(la señora Sinde, izquierda, en sus galas).
Dicen los mentores de la ‘ley Sinde’, que permitiría cerrar las webs de manera casi discrecional –aunque sea juez mediante–, que no puede tolerarse todo en la Red. Y resulta que de este ‘todo’ lo que más preocupa al Gobierno, en general, y a la ministra de Cultura y del Cine, en particular, es la posibilidad de que usted, o yo, o nuestros hijos, se bajen gratuitamente una película o un disco de Internet. Que no, insisten; que hay que pagar a la sociedad de autores, que siguen cobrando derechos por la reproducción de, por ejemplo, el ‘concierto de Aranjuez’ del maestro Joaquín Rodrigo.
Yo estoy, en principio, y como principio, por la libertad en Internet, aunque piense que hay que cambiar algunas leyes para evitar que nos bombardeen con ‘spam’, con pornografía, que nos roben la tarjeta de crédito, que haya desaprensivos que se apropian de los dominios para revenderlos a quienes deberían ser sus legítimos propietarios, o que se permiten hacer publicidad de productos farmacéuticos sin advertir de los riesgos, por ejemplo…Hay, en fin, una amplia panoplia de presuntos delitos, en esa ley de la selva en la que se ha convertido esa magnífica autopista de comunicación que es la Red, que son mucho más nocivos y peligrosos que el hecho de que el niño o la niña vean una película en el ordenador sin pagar cánones, ni diezmos, ni primicias.
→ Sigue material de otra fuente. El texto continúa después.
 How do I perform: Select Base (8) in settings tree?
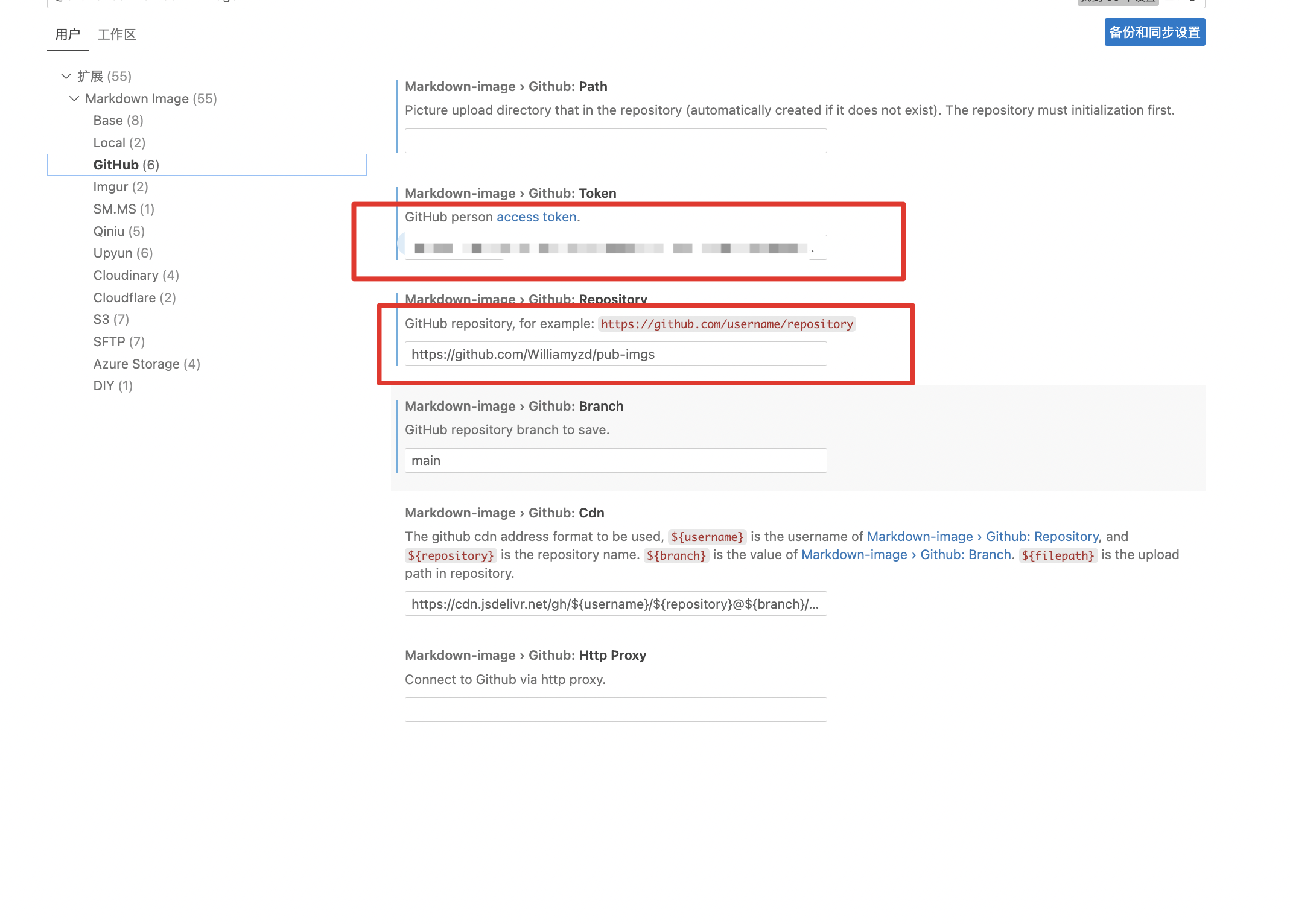118,120
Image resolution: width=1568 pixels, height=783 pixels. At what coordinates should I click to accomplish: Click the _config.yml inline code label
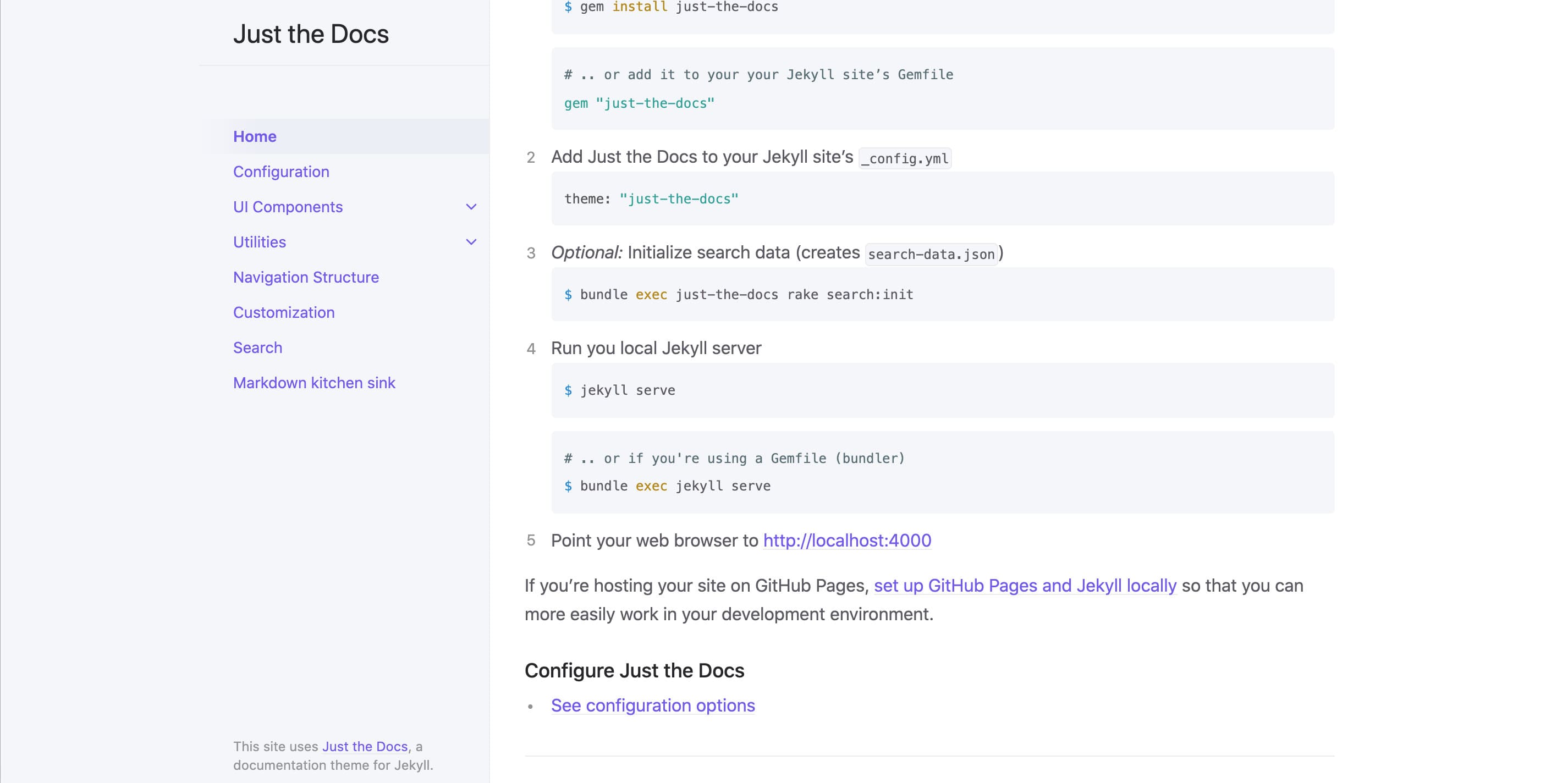pos(904,159)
Pero, mira por dónde, la principal preocupación de la ministra consiste en garantizar los derechos de autor, que no digo yo que no deban ser garantizados, desde luego; supongo que siempre hay que pagar de alguna forma. Pero seguro que hay maneras mejores, menos polémicas, de proteger esos derechos, garantizando, al tiempo, la libre circulación de bienes culturales propiciada por las nuevas tecnologías. Me parece que ha habido escasa reflexión sobre un tema que afecta a nuestro ocio y también a muchos negocios.
La ‘ley Sinde’ –preocupante para la ministra pasar a la Historia por este texto legal, que ha encontrado un encarnizado combate en el Parlamento— nunca debería, en primer lugar, haber estado inserta en la Ley de Economía Sostenible. Pero lo importante, y lo más triste, es comprobar que el espíritu de la nueva era sigue ausente de las decisiones ‘de futuro’ de un sistema –no hablo solamente, claro está, del Ejecutivo—aferrado a viejos cánones, proteccionismos, regalías, tradiciones y vías de conducta ya imposibles. La irrupción de Internet, que lleva ya más de una década sólidamente implantada en nuestras vidas, exige un poco más de imaginación y de flexibilidad a unos estamentos que a veces parecen incapaces de incorporarse a ‘lo nuevo’ y a lo que las nuevas generaciones exigen.